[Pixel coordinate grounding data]
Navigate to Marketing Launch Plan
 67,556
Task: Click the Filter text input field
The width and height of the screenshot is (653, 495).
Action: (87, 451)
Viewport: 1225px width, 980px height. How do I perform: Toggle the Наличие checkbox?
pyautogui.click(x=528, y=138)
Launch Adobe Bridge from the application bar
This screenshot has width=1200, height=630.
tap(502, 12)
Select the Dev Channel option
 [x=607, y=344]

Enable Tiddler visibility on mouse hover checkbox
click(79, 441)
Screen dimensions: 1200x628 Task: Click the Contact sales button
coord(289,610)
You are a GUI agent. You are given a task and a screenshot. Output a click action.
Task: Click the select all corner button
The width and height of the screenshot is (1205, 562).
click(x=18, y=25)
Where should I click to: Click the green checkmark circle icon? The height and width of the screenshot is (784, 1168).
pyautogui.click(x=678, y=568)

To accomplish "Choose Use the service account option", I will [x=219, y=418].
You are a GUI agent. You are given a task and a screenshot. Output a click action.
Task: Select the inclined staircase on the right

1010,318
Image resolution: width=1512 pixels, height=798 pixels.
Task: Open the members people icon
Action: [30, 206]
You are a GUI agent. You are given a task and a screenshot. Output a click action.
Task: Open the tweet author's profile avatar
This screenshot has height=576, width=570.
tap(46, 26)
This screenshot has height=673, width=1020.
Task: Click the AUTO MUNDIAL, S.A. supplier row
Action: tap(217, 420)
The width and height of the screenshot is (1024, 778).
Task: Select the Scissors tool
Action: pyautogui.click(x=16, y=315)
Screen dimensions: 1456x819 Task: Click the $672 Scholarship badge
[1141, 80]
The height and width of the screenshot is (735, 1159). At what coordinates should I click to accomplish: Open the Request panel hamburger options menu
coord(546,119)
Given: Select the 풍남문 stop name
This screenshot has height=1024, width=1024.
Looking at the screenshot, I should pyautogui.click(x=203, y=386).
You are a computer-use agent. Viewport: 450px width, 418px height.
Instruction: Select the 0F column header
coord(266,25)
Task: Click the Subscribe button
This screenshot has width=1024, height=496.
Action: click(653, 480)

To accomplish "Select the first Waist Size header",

» Task objective
Nothing but the lines from the start of the data above through the line with "Task: Open the tweet author's profile avatar" should appear in your answer, copied exactly.

» Response to the task
Navigate to Marketing Launch Plan
 67,556
Task: Click the Filter text input field
The width and height of the screenshot is (653, 495).
Action: (87, 451)
Viewport: 1225px width, 980px height. How do I perform: Toggle the Наличие checkbox?
pyautogui.click(x=528, y=138)
Launch Adobe Bridge from the application bar
This screenshot has width=1200, height=630.
tap(502, 12)
Select the Dev Channel option
 [x=607, y=344]

Enable Tiddler visibility on mouse hover checkbox
click(79, 441)
Screen dimensions: 1200x628 Task: Click the Contact sales button
coord(289,610)
You are a GUI agent. You are given a task and a screenshot. Output a click action.
Task: Click the select all corner button
The width and height of the screenshot is (1205, 562).
click(x=18, y=25)
Where should I click to: Click the green checkmark circle icon? The height and width of the screenshot is (784, 1168).
pyautogui.click(x=678, y=568)

To accomplish "Choose Use the service account option", I will [x=219, y=418].
You are a GUI agent. You are given a task and a screenshot. Output a click action.
Task: Select the inclined staircase on the right

1010,318
Image resolution: width=1512 pixels, height=798 pixels.
Task: Open the members people icon
Action: [30, 206]
You are a GUI agent. You are given a task and a screenshot. Output a click action.
Task: Open the tweet author's profile avatar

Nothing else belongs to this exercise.